Meine Lider sind schwer, als ich sie öffnen will. Es fühlt sich so an, als wäre eine ganze Wagenladung Steine auf ihnen. Jede Bewegung schmerzt, als wäre ich verprügelt worden. Und irgendwie bin ich das auch. Meine Hände schmerzen unter dem Verlust seiner Haut unter ihnen. Mein Herz schmerzt unter dem Verlust seines Herzens, das im gleichen Takt schlug - das die Melodie sang, die nur meines hören konnte. Ich seufze und habe das Gefühl, keine Luft mehr zu bekommen. Ich weiß nicht, ob das jemals wieder besser wird; ob Atmen jemals wieder ein Automatismus ist und funktioniert, ohne, dass ich meinen Körper daran erinnern muss.

Der Tag ist so unendlich dunkel. Mir fehlt mein Licht. Er fehlt mir. Dieses Loch, das mir in die Brust gerissen ist so groß, dass es vermutlich nie wieder richtig heilen wird. Ich habe seit Tagen nicht mehr wirklich etwas gegessen. Oma versorgt mich mit Suppen, weil ich die noch am ehesten runterbringen kann. Sie und Leonie haben meine Seite nicht mehr verlassen, seit ich an dem Tag das Haus betreten habe. Ich bin dankbar für ihre Hilfe - denn ich wüsste nicht, was ich tun würde, wäre ich alleine und auf mich alleine gestellt. Weihnachten flog an mir vorbei, mir war nicht zu feiern zumute - niemandem war zu feiern zumute. Ich hätte so gerne gekotzt, als ich mit den ganzen kitschigen Weihnachtsfilmen und Weihnachtsmusik konfrontiert wurde. Die Weihnachtszeit wird nie wieder etwas Gutes für mich bedeuten.
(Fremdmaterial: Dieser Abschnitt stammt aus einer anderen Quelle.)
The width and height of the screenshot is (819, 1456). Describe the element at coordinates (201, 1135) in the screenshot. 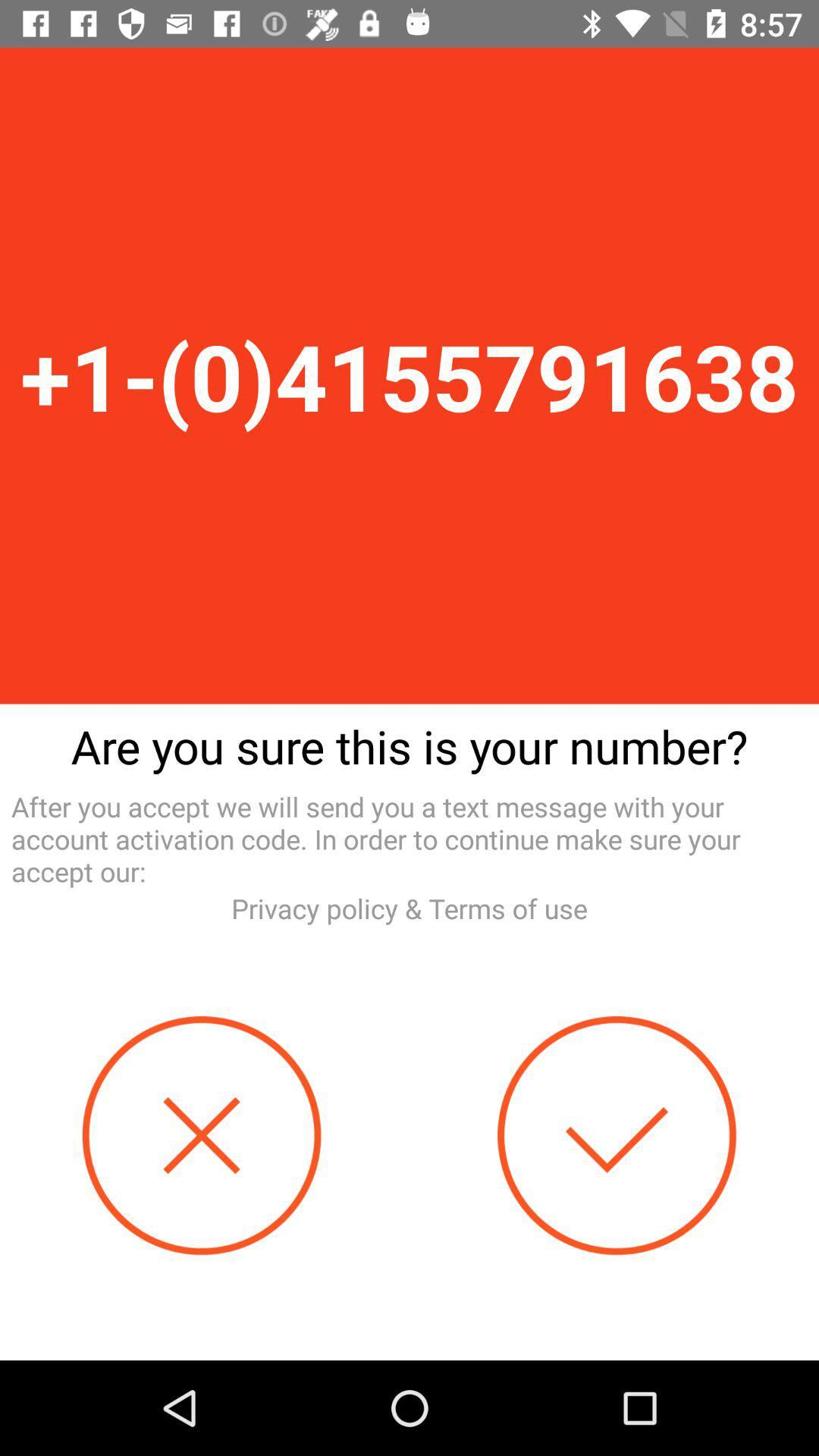

I see `decline the correct number typed` at that location.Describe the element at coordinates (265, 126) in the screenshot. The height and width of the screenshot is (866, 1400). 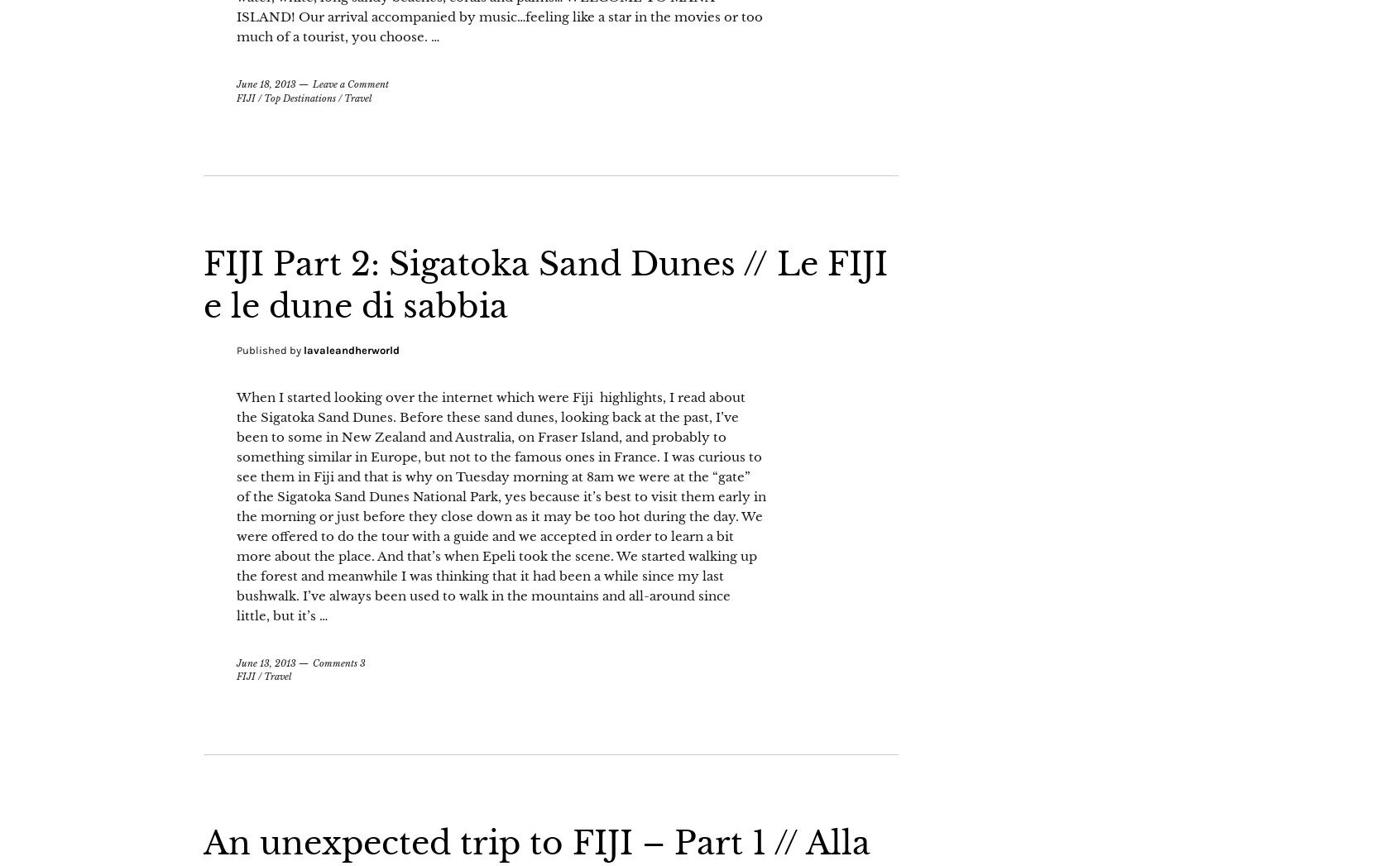
I see `'June 18, 2013'` at that location.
Sogar meine Mutter hat mich besucht und ich bildete mir eine Spur von Besorgnis in ihrem Gesicht ein. Vielleicht war sie echt, die Sorge - vielleicht auch nicht. Papa hat mich festgehalten und ich habe in sein Hemd geweint, das nachher ekelhafte nasse Spuren vorwies. Aber es schien ihn nicht gestört zu haben.

Inzwischen haben sie festgestellt, dass es ein Terrorangriff war. Noch immer kann ich nicht glauben, dass uns dieser Terror auch in Deutschland erreicht hat. In Berlin. In meiner Heimat. Dass ich dabei war und haarscharf dem Tod entkommen bin, realisiere ich immer noch nicht. Zu groß und intensiv ist der Schmerz über meinen Verlust.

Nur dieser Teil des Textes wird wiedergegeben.